This post is part of a series of interviews with our incoming class for the “Virtue & Happiness” 2016 Summer Seminar. Father Jason Welle, OFM of the Franciscan Monastery of the Holy Land in Washington, D.C. is a doctoralstudent at Georgetown University in Theology and Religious Studies, with a focus on Christianity and Islam.
Valerie Wallace: Where are you from?
Jason Welle: I grew up in Albany, Minnesota, a small farming town in the central part of the state. After completing a B.A. at St. Olaf College and an M.T.S. at the University of Notre Dame, I joined the Assumption BVM Province of Franciscan Friars, centered in Wisconsin. I currently live in Washington, D.C., where I’m completing a doctorate at Georgetown University. In the fall I will begin a visiting professorship at the Pontifical Institute for the Study of Arabic and Islam in Rome.
VW: Tell me about your research.
JW: Georgetown’s doctoral program focuses on religious pluralism; my subject areas are Christianity and Islam. I’m interested in Muslim-Christian relations broadly-speaking, especially in the middle ages and in connection with the Franciscan tradition. My dissertation focuses on medieval Ṣūfism, specifically on the concept of companionship in the writings of the Ṣūfī master ʿAbd al-Raḥmān al-Sulamī (d. 412/1021). In short, I chose this because I am interested in how people become better people. Medieval Ṣūfīs had an acute sense for the way our friendships shape our relationship with God and our growth in the spiritual life. My dissertation engages the theoretical work of Alasdair MacIntyre, arguing that he offers helpful resources to reconsider notions of virtue, character, and the role of a community’s practices within an Islamic context.
VW: What are you most looking forward to about this summer’s Virtue and Happiness seminar?
JW: I’m thrilled by the diversity of the participants. While we all have an interest in virtue and character, I know that the different approaches to those themes will spark questions about my work that I had not anticipated. Specifically, the seminar will help me advance one research project on which I’ve done some initial work: the role of emotions in the thought of Bernard Lonergan. I intend to bring Lonergan’s framework into conversation with Martha Nussbaum’s research on “negative emotions” like shame and anger, looking at the way these can impede proper cognition. The section of the seminar with Owen Flanagan on destructive emotions will assist me in developing my thoughts on this for publication.
VW: What are your non-academic interests?

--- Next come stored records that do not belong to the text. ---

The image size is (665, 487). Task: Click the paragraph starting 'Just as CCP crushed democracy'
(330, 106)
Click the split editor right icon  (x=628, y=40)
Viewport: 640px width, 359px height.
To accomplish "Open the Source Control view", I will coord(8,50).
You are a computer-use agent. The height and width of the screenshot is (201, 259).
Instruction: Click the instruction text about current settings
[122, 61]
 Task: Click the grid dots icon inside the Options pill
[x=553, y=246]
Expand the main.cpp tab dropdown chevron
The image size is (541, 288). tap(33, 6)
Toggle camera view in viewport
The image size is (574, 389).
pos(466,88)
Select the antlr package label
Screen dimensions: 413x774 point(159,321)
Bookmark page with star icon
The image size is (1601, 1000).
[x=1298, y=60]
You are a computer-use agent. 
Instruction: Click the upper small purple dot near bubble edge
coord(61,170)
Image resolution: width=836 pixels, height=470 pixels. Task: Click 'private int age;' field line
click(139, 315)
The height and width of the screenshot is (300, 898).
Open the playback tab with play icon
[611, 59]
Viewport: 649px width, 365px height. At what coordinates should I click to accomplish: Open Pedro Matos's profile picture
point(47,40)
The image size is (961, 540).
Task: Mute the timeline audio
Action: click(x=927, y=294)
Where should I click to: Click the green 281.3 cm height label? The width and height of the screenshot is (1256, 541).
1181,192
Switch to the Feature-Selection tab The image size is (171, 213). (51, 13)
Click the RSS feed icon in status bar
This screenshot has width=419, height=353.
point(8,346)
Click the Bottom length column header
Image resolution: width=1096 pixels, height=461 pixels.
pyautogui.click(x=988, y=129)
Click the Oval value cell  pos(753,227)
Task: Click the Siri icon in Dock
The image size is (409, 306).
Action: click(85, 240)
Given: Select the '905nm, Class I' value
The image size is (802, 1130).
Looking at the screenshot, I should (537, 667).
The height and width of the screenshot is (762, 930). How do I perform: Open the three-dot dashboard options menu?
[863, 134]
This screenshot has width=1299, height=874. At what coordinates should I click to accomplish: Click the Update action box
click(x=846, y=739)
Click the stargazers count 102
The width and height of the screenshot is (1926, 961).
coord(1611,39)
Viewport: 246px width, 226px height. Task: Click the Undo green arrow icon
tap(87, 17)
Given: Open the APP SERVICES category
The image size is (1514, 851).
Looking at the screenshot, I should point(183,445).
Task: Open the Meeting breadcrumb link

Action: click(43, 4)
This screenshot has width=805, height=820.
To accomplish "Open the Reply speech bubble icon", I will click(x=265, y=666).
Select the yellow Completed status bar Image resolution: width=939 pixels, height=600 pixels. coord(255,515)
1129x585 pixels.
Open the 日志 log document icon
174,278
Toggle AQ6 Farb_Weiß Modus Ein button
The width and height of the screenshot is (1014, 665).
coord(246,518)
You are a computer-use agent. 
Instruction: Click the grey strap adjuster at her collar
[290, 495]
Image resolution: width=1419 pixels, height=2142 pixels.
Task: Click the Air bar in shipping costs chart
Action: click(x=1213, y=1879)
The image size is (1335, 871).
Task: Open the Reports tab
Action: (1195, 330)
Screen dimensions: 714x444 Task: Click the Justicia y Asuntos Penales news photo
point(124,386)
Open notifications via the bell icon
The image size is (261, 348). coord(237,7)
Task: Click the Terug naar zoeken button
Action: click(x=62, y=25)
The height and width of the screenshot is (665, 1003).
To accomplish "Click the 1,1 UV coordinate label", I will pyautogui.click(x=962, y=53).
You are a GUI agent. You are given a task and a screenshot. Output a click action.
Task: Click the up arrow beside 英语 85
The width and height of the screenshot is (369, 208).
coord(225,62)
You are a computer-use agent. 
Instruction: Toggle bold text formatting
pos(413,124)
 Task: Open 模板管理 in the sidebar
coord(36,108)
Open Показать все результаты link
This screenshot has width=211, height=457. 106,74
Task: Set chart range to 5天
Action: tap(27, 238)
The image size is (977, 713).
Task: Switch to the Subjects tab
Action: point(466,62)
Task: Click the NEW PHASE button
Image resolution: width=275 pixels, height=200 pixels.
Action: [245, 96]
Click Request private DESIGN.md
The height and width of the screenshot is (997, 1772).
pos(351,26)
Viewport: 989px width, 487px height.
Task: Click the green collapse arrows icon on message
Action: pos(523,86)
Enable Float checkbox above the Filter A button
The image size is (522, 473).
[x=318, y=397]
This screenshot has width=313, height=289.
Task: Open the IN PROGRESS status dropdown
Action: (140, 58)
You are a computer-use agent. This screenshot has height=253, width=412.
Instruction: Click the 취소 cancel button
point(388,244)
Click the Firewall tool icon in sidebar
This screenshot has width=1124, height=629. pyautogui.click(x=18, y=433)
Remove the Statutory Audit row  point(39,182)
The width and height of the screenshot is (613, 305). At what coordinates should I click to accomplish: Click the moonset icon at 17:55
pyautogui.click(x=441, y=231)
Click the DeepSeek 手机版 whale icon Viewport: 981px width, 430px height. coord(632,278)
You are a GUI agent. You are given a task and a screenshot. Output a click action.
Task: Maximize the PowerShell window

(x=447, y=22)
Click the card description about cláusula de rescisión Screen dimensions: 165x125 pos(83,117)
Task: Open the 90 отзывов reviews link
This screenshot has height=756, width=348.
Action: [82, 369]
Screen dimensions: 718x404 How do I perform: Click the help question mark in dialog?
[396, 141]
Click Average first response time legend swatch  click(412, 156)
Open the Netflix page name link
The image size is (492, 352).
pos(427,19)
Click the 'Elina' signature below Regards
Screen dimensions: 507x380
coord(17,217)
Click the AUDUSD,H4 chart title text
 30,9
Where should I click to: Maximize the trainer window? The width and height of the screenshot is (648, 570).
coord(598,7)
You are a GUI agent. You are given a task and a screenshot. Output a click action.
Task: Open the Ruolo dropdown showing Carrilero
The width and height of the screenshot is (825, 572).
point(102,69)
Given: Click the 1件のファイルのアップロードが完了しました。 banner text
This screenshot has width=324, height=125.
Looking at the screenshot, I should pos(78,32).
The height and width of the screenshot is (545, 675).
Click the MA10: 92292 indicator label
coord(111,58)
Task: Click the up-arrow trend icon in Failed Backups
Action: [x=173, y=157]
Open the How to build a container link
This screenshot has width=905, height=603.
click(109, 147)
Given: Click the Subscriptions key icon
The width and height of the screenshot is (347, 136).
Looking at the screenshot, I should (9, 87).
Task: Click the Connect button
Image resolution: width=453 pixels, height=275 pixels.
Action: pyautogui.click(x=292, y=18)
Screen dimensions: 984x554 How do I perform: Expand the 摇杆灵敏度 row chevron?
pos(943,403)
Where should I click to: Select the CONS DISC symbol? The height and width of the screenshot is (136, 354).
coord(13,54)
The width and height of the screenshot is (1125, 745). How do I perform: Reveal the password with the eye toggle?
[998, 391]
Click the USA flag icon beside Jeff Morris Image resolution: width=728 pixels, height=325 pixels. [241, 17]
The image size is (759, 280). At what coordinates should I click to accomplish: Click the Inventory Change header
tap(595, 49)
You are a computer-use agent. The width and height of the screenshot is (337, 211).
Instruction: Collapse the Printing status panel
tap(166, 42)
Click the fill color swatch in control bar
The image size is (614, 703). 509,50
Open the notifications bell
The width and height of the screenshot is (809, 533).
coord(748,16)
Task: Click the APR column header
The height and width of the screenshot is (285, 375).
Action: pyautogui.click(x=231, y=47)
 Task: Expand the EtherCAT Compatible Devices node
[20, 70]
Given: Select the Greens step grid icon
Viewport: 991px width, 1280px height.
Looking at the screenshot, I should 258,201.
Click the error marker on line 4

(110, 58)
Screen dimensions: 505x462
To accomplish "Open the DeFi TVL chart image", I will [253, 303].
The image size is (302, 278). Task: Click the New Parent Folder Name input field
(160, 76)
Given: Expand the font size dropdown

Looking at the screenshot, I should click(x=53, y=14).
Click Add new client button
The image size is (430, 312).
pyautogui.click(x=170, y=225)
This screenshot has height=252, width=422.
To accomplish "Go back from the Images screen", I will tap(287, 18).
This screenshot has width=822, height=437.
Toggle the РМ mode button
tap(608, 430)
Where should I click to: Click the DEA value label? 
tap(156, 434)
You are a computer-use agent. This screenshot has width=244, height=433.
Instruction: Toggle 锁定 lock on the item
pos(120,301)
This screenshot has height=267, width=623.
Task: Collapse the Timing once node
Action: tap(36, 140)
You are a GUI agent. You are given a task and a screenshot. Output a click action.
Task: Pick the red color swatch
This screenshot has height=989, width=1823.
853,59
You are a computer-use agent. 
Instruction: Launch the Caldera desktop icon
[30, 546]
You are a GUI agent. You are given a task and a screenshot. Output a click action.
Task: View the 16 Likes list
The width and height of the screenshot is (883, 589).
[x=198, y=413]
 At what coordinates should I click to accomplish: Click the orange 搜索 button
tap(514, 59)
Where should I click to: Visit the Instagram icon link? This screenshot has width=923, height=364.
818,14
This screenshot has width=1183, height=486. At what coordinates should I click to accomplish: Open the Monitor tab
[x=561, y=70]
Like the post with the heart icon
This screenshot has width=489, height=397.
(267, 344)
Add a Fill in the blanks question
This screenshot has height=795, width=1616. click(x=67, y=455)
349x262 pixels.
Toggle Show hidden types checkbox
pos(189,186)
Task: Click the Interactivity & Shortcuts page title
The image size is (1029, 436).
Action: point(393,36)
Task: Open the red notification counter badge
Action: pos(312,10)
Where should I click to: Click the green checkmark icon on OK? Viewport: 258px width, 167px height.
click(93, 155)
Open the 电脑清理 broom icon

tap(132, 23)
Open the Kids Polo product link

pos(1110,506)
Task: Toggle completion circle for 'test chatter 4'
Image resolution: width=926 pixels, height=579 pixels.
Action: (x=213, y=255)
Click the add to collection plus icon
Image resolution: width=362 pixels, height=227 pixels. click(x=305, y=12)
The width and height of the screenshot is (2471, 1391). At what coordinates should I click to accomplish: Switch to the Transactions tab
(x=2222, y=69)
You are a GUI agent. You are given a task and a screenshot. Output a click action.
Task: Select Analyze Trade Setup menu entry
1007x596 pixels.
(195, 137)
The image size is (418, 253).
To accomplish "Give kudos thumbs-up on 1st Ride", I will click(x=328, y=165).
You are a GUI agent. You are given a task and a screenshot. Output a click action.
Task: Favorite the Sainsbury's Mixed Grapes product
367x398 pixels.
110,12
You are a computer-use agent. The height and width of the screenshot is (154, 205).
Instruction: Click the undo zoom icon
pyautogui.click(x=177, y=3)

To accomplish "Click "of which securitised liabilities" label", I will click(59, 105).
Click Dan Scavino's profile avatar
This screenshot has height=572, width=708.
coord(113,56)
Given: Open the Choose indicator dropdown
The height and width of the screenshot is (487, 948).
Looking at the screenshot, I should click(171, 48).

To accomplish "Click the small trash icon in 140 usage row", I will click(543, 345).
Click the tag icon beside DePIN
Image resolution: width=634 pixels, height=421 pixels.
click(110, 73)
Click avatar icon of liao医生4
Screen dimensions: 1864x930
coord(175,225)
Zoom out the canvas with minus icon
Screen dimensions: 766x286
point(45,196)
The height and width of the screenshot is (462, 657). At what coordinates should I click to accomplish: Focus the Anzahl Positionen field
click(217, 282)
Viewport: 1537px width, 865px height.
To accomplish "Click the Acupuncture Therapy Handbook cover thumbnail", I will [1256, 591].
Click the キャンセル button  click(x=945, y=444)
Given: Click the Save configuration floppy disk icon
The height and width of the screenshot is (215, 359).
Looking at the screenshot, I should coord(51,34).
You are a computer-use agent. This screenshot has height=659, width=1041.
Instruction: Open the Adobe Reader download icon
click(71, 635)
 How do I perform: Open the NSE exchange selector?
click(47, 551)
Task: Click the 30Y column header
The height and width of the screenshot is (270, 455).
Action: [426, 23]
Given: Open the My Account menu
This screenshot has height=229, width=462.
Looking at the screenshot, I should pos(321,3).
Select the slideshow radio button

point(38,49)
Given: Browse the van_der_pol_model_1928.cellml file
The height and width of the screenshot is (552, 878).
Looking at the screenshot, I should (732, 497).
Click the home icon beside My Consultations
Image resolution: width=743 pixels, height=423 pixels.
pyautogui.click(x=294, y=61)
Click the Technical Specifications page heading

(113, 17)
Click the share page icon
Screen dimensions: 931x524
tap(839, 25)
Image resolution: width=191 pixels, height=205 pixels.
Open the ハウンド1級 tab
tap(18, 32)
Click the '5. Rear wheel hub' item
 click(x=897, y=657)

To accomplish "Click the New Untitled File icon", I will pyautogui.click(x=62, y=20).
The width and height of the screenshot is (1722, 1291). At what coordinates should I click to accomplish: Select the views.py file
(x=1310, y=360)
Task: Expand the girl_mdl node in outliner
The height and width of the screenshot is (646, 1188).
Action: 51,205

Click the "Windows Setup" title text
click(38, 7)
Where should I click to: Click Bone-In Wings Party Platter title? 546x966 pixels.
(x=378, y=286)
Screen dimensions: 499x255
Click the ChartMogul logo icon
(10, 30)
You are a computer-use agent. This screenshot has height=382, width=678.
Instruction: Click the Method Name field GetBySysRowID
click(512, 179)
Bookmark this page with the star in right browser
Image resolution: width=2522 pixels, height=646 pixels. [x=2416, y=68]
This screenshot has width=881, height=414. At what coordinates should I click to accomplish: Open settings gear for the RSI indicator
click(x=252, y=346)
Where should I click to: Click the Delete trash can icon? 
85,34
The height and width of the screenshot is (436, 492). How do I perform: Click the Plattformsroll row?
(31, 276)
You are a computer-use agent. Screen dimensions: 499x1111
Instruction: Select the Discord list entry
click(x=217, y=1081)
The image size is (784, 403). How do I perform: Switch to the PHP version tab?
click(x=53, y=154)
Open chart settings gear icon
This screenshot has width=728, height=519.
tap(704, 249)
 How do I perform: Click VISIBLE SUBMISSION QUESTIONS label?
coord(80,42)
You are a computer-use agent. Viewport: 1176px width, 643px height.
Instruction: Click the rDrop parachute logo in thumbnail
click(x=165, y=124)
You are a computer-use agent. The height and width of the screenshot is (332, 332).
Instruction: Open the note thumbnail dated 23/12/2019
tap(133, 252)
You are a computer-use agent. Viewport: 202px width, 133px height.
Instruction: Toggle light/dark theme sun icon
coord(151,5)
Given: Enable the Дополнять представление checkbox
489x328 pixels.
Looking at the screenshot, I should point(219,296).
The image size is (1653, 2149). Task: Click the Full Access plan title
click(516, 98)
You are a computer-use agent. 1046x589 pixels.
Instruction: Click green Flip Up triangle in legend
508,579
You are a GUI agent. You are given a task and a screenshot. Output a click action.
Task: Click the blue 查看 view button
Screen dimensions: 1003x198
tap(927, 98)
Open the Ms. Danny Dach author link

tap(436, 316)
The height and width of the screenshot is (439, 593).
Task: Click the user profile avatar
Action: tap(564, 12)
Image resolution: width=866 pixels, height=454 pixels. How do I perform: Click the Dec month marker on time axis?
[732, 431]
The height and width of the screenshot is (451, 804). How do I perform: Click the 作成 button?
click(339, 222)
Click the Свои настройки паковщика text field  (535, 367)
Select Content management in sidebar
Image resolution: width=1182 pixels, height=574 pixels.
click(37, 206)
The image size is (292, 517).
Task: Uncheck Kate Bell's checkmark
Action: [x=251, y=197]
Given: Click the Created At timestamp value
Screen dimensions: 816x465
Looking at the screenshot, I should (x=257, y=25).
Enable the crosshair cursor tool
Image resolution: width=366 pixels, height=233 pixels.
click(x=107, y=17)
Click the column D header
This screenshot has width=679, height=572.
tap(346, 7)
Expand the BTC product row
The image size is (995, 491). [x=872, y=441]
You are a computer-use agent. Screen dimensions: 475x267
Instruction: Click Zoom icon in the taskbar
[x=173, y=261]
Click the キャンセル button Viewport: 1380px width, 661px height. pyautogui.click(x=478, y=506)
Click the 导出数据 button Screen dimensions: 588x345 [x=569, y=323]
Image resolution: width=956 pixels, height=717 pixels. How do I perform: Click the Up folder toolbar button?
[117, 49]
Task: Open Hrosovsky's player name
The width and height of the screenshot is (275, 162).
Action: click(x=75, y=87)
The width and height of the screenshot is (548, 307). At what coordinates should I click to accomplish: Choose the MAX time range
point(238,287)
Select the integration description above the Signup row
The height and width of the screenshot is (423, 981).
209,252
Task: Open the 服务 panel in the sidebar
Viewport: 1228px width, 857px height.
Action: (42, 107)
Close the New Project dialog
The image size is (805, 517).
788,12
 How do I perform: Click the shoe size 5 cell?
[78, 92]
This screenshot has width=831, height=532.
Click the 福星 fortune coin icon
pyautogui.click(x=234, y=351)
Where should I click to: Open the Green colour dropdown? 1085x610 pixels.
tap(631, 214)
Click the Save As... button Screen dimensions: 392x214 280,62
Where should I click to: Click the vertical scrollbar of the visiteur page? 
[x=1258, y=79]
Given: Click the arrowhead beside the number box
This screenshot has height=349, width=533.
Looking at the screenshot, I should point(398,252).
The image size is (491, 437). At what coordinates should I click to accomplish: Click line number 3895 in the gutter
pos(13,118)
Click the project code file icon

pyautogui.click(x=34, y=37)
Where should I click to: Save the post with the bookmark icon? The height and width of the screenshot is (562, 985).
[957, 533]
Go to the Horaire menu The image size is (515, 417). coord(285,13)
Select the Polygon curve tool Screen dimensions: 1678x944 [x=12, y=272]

JW: I remain gratefully active in sacramental ministry, celebrating masses and hearing confessions at our shrine church in Washington. I am a pilgrim guide in the Holy Land and travel there once or twice a year to lead groups. My brother Scott turned me into a marathoner; I train year-round and we run a full marathon together, shoulder-to-shoulder, at least once a year. Outside of Christmas and Holy Week, this is one of my greatest joys.